# EXTRACTED TEXT:
━━━━

Here there is the powerful surf below the ledge, a gentle color gradient on the horizon, some funky high clouds in the top right of the frame, an amazing coastline running along the left hand side of the frame, and a pesky pine tee standing tall over toward the top left corner. Add the precarious vantage point I was perched on overlooking a potentially pretty steep fall, and you can see that some compositional choices needed to be made.

Sticking with the 17-40mm zoom lens (looking back I wish I had used a longer telephoto to zoom in on the waves as they rolled in against the shoreline rocks), I experimented with a variety of compositions. Landscape versus portrait orientation, 17mm versus 40mm and everything in between. Tipping the camera up or down to include more sky or more foreground… all of these choices can lead to quite different photographs… and I have to admit, I really do enjoy the creative process of making sense of these choices and how they impact the scene.

Here’s a vertical-oriented composition from around the same area. This one was made about half an hour (6:20 a.m.) after the previous photograph, and as you can see, simply turning the camera on its side can have a dramatic impact on the composition. For some strange reason I tend to initially get drawn to vertical compositions, but I always try to remember to shoot something I like in landscape orientation too – that way I can take look at all options when I get back home.

━━━━

# ITEMS:

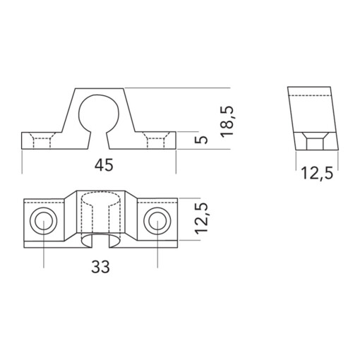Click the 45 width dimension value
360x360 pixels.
click(104, 165)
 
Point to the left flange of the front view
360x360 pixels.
click(42, 141)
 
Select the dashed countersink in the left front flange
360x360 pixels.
click(44, 141)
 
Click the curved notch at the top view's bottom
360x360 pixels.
click(99, 243)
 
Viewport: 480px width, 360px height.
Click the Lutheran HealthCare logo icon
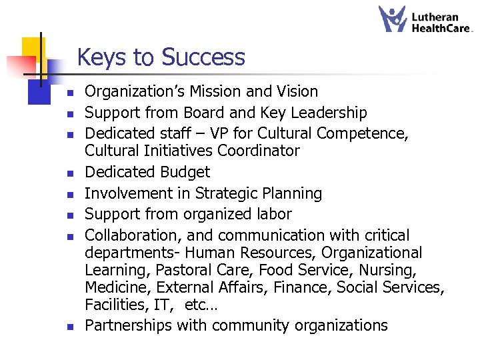(x=393, y=19)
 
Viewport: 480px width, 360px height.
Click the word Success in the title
(x=205, y=58)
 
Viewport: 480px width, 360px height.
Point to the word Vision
(x=295, y=91)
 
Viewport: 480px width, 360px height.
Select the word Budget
(x=183, y=172)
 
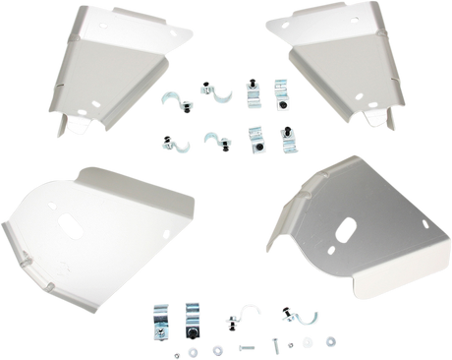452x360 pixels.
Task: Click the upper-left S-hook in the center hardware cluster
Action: (x=175, y=99)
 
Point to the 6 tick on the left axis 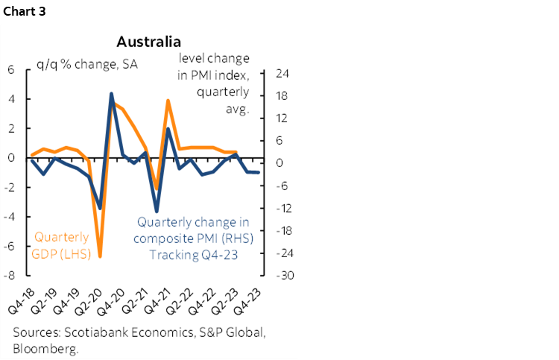click(11, 69)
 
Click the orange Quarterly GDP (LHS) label click(61, 245)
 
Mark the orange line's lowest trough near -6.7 click(100, 256)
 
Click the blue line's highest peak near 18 click(111, 94)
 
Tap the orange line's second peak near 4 click(168, 101)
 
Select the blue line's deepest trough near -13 click(157, 211)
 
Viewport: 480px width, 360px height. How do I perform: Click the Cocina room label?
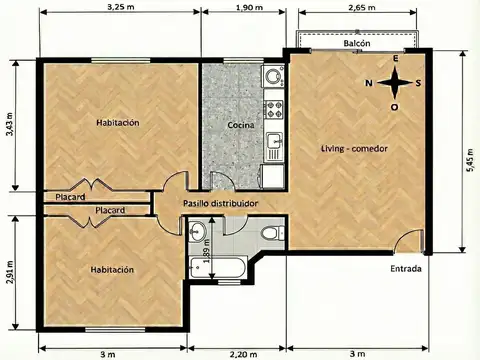click(240, 126)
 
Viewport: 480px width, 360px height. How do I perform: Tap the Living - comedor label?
click(353, 149)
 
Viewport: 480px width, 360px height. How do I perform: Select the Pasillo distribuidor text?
click(221, 203)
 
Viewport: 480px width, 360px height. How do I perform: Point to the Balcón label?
click(358, 45)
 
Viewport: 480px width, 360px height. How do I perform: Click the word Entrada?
click(406, 270)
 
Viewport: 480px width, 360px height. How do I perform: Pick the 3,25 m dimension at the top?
click(120, 7)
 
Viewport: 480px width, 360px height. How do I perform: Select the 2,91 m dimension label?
click(9, 272)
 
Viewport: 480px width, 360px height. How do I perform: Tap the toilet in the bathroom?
click(269, 234)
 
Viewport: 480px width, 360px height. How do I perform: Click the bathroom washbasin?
click(196, 232)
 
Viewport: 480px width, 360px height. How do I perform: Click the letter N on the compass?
click(368, 83)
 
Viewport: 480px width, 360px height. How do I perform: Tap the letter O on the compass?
click(394, 106)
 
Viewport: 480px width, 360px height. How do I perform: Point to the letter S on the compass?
click(418, 83)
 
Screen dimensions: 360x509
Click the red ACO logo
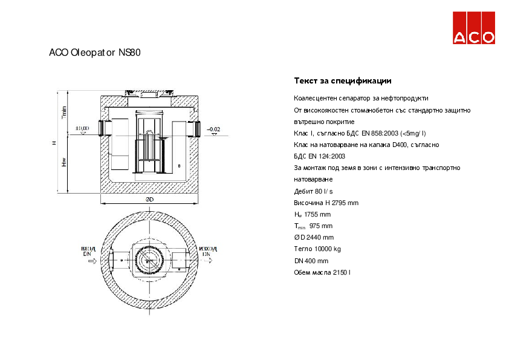click(475, 28)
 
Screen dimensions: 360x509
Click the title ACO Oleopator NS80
click(95, 53)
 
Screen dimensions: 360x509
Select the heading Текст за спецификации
click(343, 80)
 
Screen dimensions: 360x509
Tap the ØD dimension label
click(149, 199)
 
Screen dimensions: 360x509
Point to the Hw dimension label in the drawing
click(64, 163)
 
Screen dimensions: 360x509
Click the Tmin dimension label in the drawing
click(64, 111)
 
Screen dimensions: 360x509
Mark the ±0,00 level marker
click(82, 128)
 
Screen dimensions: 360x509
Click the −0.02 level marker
click(214, 129)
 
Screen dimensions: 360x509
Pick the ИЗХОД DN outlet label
click(208, 251)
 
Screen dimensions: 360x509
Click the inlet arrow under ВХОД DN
click(91, 263)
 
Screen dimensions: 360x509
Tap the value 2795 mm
click(345, 203)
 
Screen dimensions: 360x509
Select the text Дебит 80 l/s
click(313, 191)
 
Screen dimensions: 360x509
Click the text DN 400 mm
click(311, 261)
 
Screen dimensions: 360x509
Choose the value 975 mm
click(320, 226)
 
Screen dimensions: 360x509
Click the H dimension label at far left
click(54, 143)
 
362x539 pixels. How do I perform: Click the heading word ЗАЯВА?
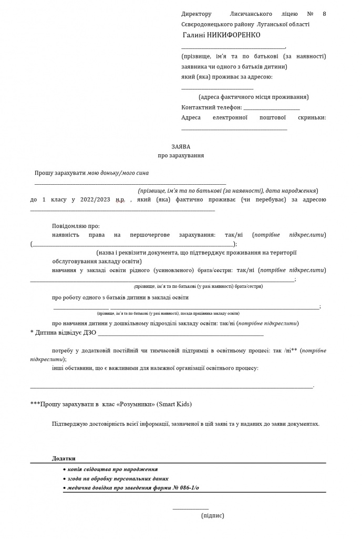(x=181, y=146)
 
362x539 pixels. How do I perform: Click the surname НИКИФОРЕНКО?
(x=230, y=35)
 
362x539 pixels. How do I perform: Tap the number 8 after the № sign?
(x=324, y=14)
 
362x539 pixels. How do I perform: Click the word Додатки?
(x=64, y=458)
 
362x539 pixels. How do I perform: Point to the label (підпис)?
(x=212, y=516)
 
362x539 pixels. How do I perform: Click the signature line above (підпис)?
(x=190, y=508)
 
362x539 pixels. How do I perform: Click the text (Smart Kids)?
(x=174, y=404)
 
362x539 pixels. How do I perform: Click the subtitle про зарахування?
(x=181, y=156)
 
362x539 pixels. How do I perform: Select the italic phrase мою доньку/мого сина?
(x=118, y=173)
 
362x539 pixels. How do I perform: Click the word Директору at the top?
(x=196, y=14)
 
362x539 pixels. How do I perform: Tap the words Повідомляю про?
(x=76, y=226)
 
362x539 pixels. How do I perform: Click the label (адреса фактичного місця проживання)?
(x=253, y=97)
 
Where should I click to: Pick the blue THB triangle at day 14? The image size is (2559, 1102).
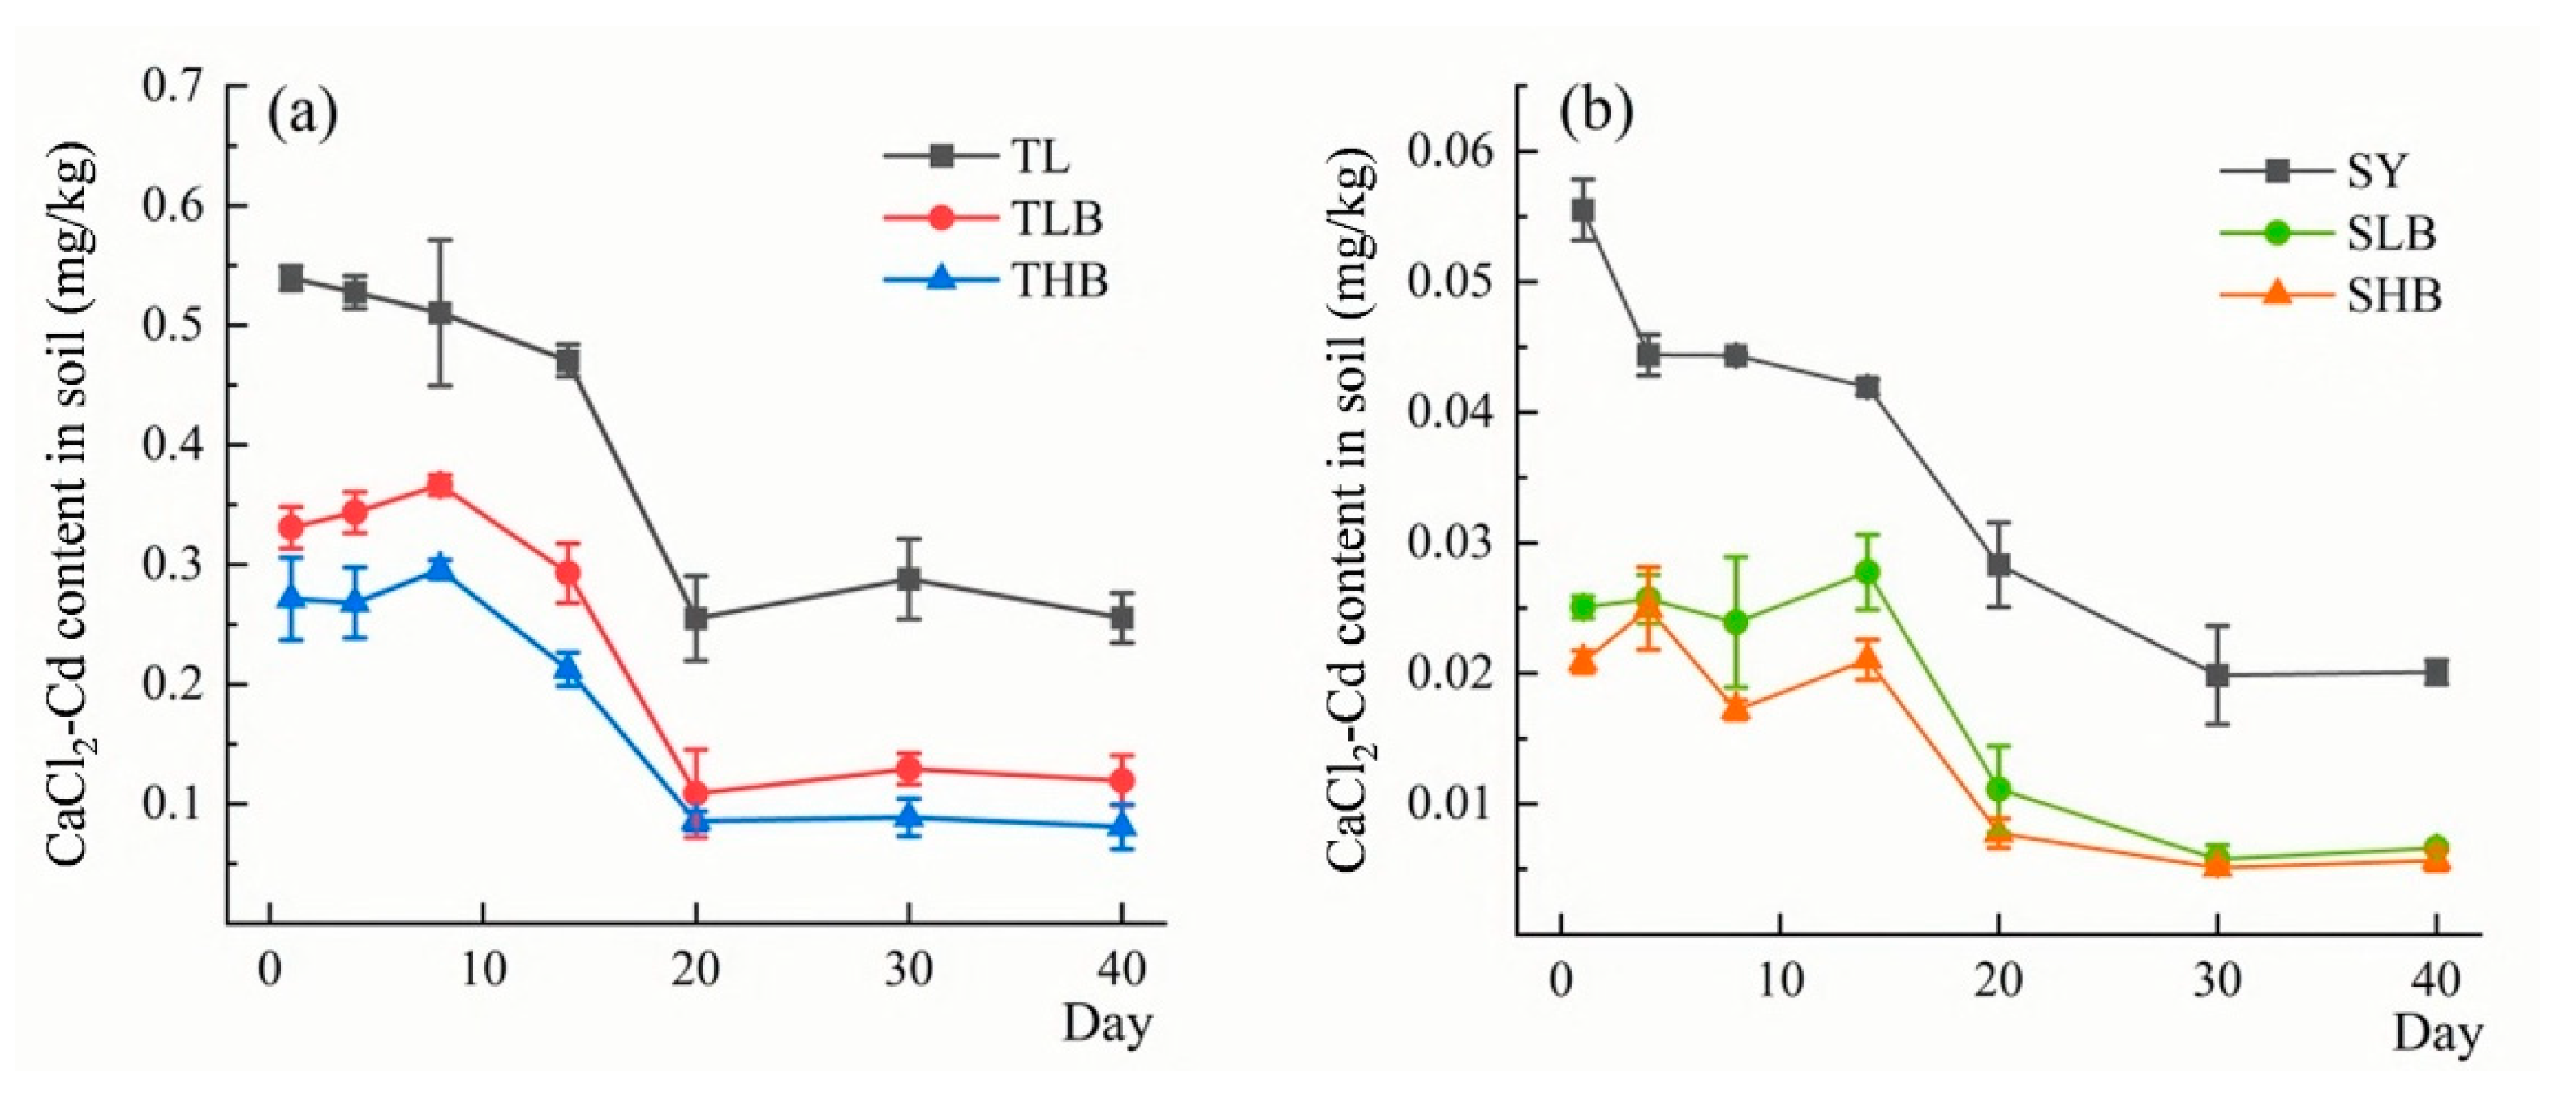click(568, 669)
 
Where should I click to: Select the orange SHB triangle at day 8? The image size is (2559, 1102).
click(1736, 708)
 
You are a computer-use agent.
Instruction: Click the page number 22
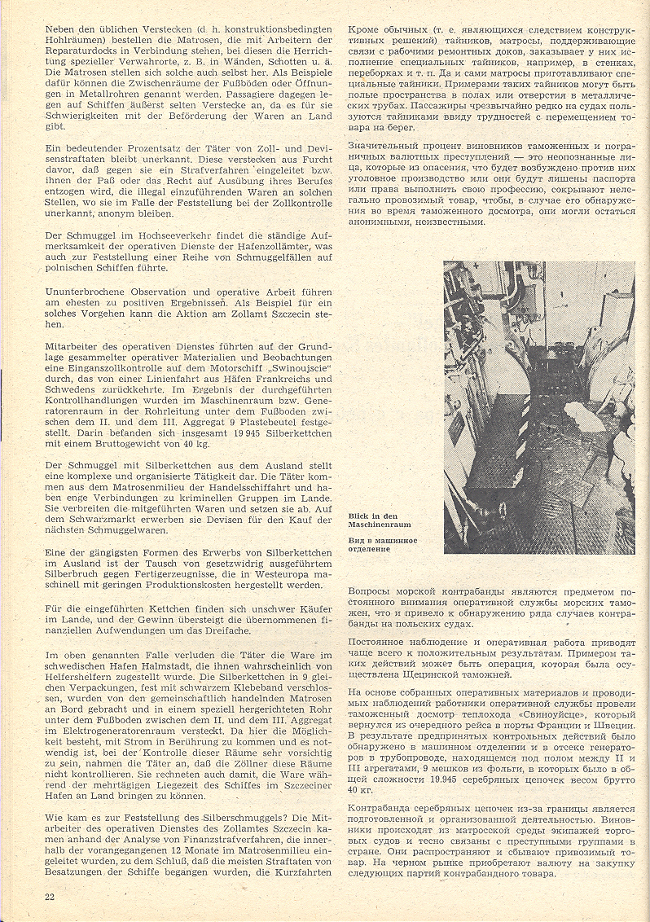pos(51,896)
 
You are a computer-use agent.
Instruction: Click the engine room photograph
pos(539,406)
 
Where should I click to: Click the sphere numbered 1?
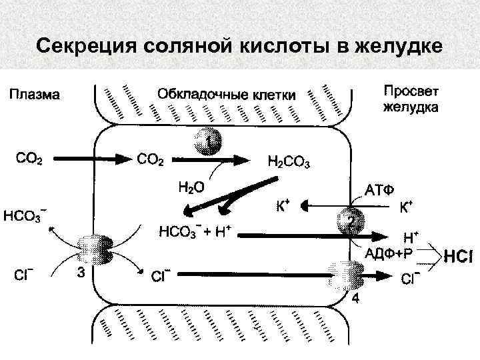pos(209,142)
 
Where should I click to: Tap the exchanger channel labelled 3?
pos(91,251)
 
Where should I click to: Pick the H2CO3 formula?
pos(288,161)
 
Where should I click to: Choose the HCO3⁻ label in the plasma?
pos(25,215)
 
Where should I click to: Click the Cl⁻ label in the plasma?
pos(25,274)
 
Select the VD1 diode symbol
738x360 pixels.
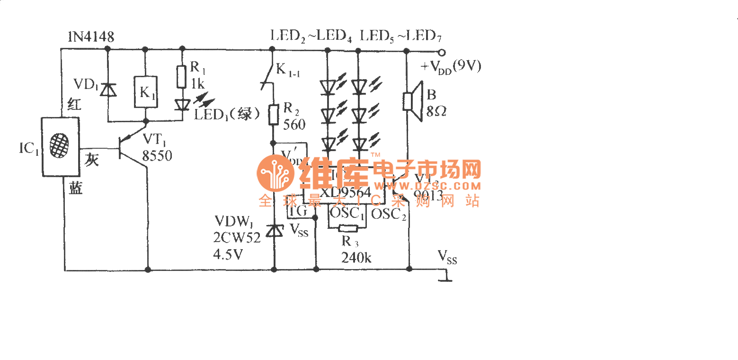pyautogui.click(x=110, y=89)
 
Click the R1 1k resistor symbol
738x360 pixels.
pyautogui.click(x=182, y=77)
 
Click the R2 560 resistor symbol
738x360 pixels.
pyautogui.click(x=273, y=115)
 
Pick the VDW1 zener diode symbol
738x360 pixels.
pyautogui.click(x=274, y=231)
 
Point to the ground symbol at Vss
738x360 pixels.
pyautogui.click(x=445, y=276)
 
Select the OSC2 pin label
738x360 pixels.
pyautogui.click(x=388, y=214)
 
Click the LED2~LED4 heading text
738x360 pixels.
pyautogui.click(x=311, y=36)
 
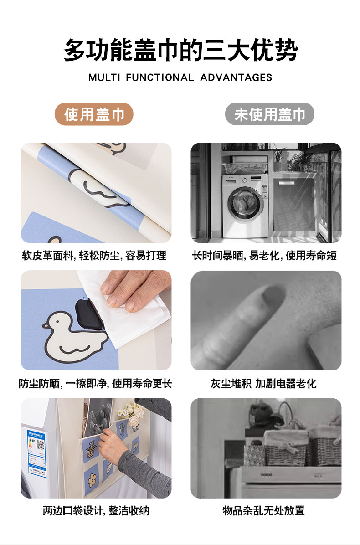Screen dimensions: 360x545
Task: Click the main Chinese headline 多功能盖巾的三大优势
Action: coord(181,50)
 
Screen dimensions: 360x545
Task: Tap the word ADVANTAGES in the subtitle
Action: coord(237,77)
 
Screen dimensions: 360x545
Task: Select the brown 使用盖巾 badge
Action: coord(94,114)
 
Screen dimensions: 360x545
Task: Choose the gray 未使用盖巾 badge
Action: coord(270,114)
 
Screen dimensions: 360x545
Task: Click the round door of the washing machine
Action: coord(245,204)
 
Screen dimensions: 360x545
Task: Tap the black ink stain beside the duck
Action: coord(89,315)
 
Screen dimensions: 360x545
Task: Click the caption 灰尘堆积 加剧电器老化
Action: coord(263,383)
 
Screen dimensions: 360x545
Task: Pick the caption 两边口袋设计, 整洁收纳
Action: coord(96,510)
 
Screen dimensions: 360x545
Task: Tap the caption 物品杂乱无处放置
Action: coord(263,510)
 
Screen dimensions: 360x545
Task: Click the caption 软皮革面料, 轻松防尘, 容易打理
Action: coord(94,256)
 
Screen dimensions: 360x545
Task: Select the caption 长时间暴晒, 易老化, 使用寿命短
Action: coord(264,256)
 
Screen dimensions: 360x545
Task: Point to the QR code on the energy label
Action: coord(40,445)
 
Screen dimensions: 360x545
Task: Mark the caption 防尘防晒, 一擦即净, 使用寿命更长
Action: coord(95,383)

━━━━

# SHORT TASK:
Rewrite the passage about composing a coastal photograph from "Here’s a vertical-oriented" up to and including "get back home.", changing "half an hour" to "thirty minutes".

# FINISHED EXERCISE:
Here’s a vertical-oriented composition from around the same area. This one was made about thirty minutes (6:20 a.m.) after the previous photograph, and as you can see, simply turning the camera on its side can have a dramatic impact on the composition. For some strange reason I tend to initially get drawn to vertical compositions, but I always try to remember to shoot something I like in landscape orientation too – that way I can take look at all options when I get back home.